◆ PROBLEM DETAILS ◆
Omitting all pictures, retype the entries below exactly as given.

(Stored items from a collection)
......
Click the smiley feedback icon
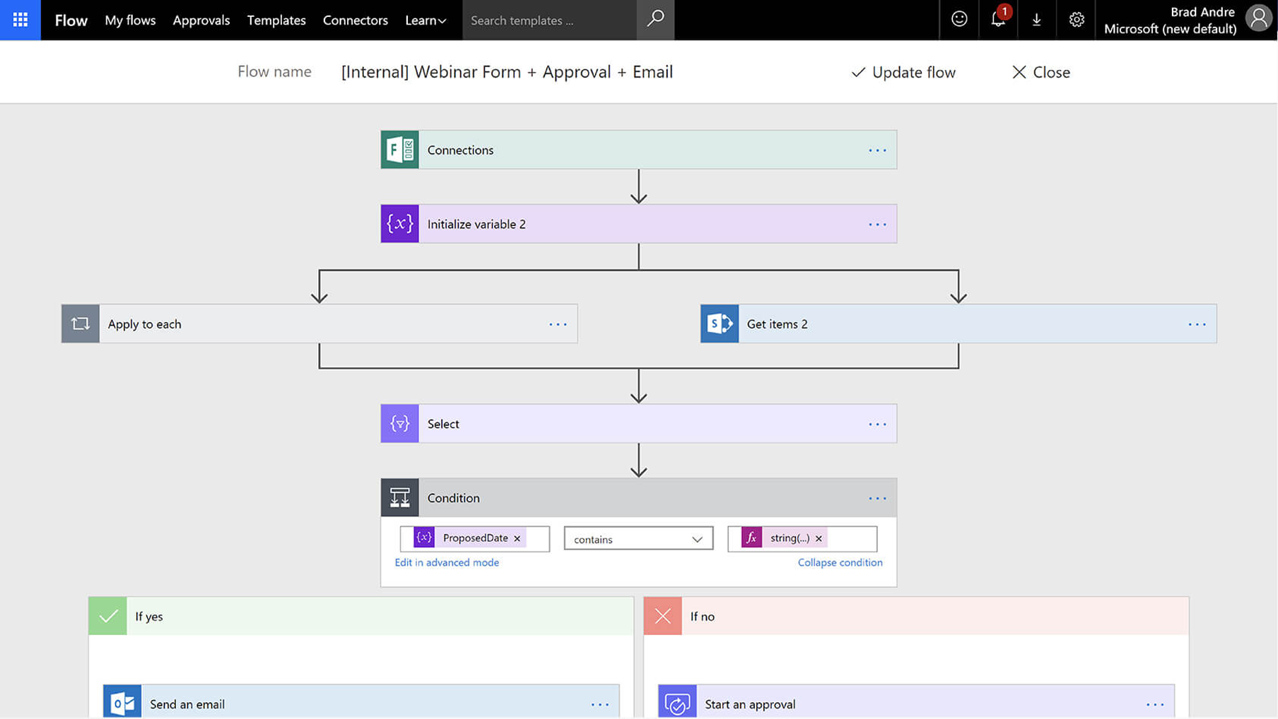The width and height of the screenshot is (1278, 719). click(959, 20)
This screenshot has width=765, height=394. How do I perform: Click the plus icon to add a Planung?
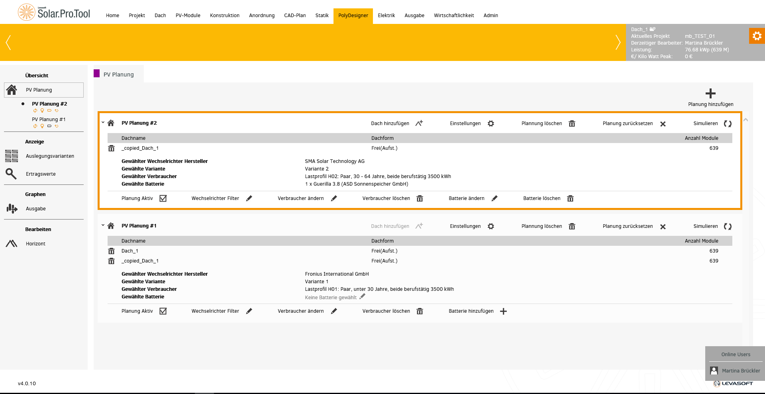pyautogui.click(x=710, y=94)
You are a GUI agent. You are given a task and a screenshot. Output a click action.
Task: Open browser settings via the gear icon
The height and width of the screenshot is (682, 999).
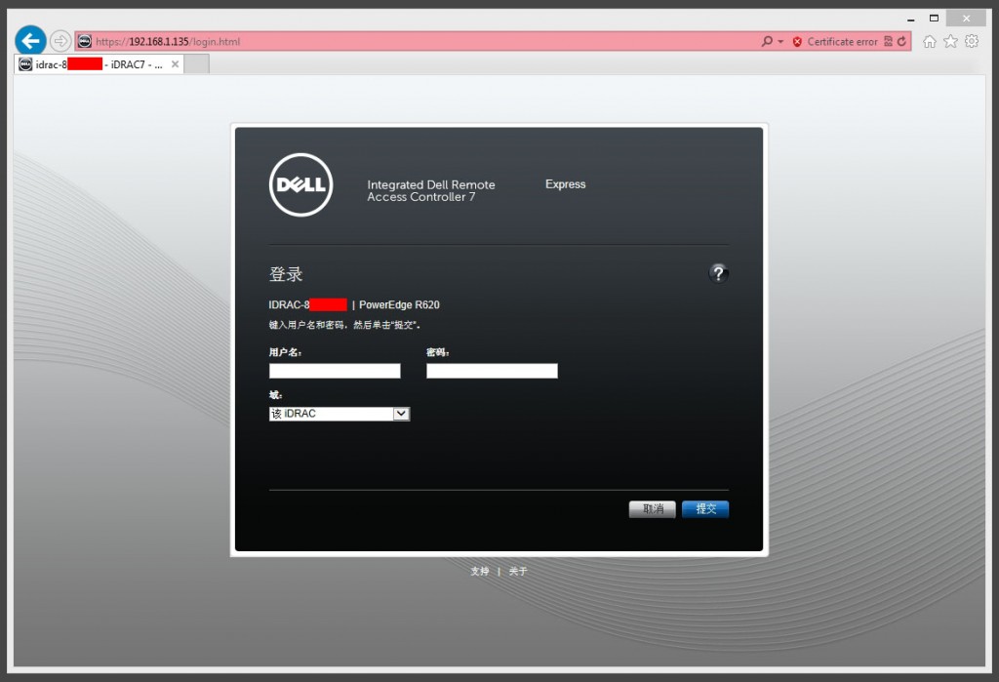point(971,41)
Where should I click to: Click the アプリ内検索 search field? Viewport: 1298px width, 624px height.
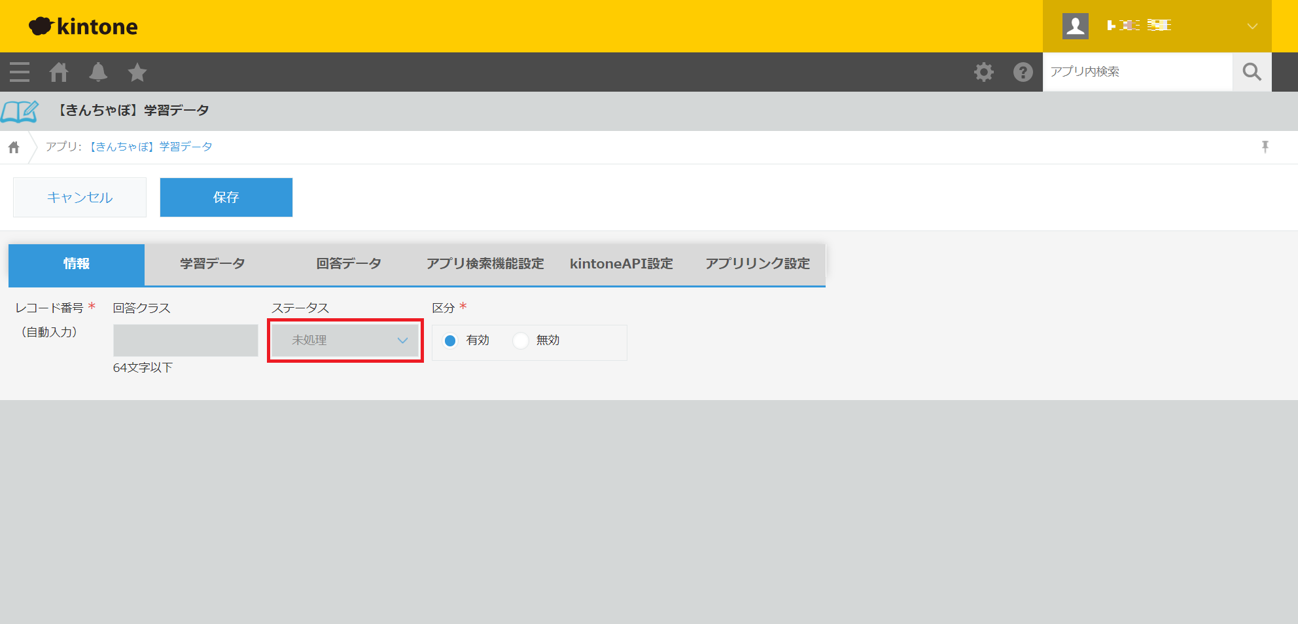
......
◆ ANSWER BELOW ◆
Click the smiley feedback icon
The width and height of the screenshot is (1278, 719). click(959, 20)
This screenshot has width=765, height=394. How do I perform: Click the plus icon to add a Planung?
pyautogui.click(x=710, y=94)
You are a GUI agent. You are given a task and a screenshot. Output a click action.
Task: Open browser settings via the gear icon
The height and width of the screenshot is (682, 999).
point(971,41)
Where should I click to: Click the アプリ内検索 search field? Viewport: 1298px width, 624px height.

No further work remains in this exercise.